I’d need a new decent micrometer, shim set, the valve setting tools and a decent low range torque wrench, mine only goes down to 12nm.
Love it when people do videos like this set, could be something for a group to consider who live reasonably local though.
https://youtu.be/CZ8N--cQ7mI
 
I'd love to do my own valve service, and whilst I have all of the tools, the cam chain tensioner tool is no longer sold. :mad:
 
I'd love to do my own valve service, and whilst I have all of the tools, the cam chain tensioner tool is no longer sold. :mad:
Watched the video twice.

The only specialist tool on it was alignment jig. That's available .

The video guy made some form of cam chain tensioner tool himself out of threaded bar bolt and copper sleave . He seems to sell them if you wish see the replies in the video.

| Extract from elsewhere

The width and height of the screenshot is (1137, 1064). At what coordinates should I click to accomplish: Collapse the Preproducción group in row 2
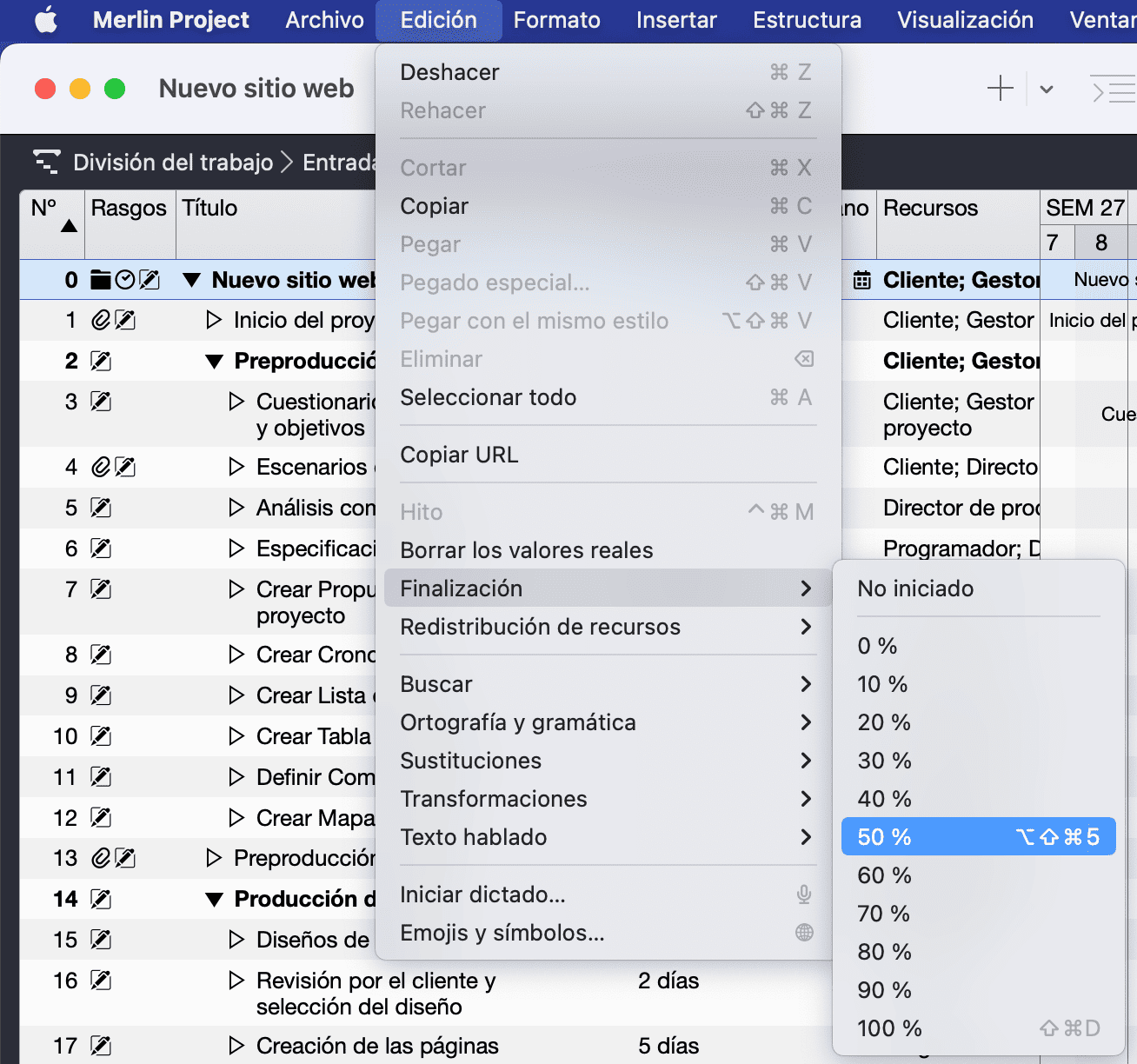[214, 362]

There's nothing in that video that is classically specialist tool wise. I'd say I could do it with my existing tools in the garage.
 
“The video guy…”
That pretty much sums up what it takes.
Ah your the video guy !

No offence meant, I was replying to the previous poster who inferred he was not doing it as was unable to get the tools. I referenced that you supply them so read the comments to get in touch .

Nice video BTW. Beautiful level of detail.
 
Watched the video twice.

The only specialist tool on it was alignment jig. That's available .

The video guy made some form of cam chain tensioner tool himself out of threaded bar bolt and copper sleave . He seems to sell them if you wish see the replies in the video.

There's nothing in that video that is classically specialist tool wise. I'd say I could do it with my existing tools in the garage.
You need to know what force is needed. I have a spare tensioner and machines to make the tensioner tool, but without the type of spring or any details of the tool it would just be guess work.
 
“The video guy…”
That pretty much sums up what it takes.
Hello,

Do you sell the tensioner tool, or sell details of it? As stated your videos made me want to do the valve clearances and timings myself, so I purchased all of the tools, however I've been waiting 6 months for the cam tensioner tool from BMW and they are not supplying it, and have no idea if it will be available again.
 
I am going to watch the vids this evening but just so i don`t miss anything am i correct in assuming that no special tools are required to check the valve clearances but if a shim needs replacing to bring it into spec then special tools are required?
 
To do the 12k check of Valve Clearance you just need the feeler gauges.
If you need/want to change any shims, you’ll need a low range torque wrench for the 10Nm needed on the cam bearing caps and an accurate caliper or mic to measure shims.
Cam Timing is a One Time thing that I do purely as an elective procedure to put the Cams back to factory original build configuration.
So to wrap it up, I have done 157 Cam Timing Alignments, with 12k Valve Clearance checks on WetHead and ShiftHead bikes.
After I do these physical adjustments to the engine, I Reset the 5 Adaptive Values in the Engine Module of the GS-911.

These 3 things usually have a very, very positive effect on performance and ride quality.

To be clear, the ONLY reference in the BMW Service DVD to using any of the Cam Alignment Tools is when one or more of the Cams has been replaced.
The 12k Valve Clearance check is all that is required and can be done with just a few tools that don’t cost too much.

Brad
 
To do the 12k check of Valve Clearance you just need the feeler gauges.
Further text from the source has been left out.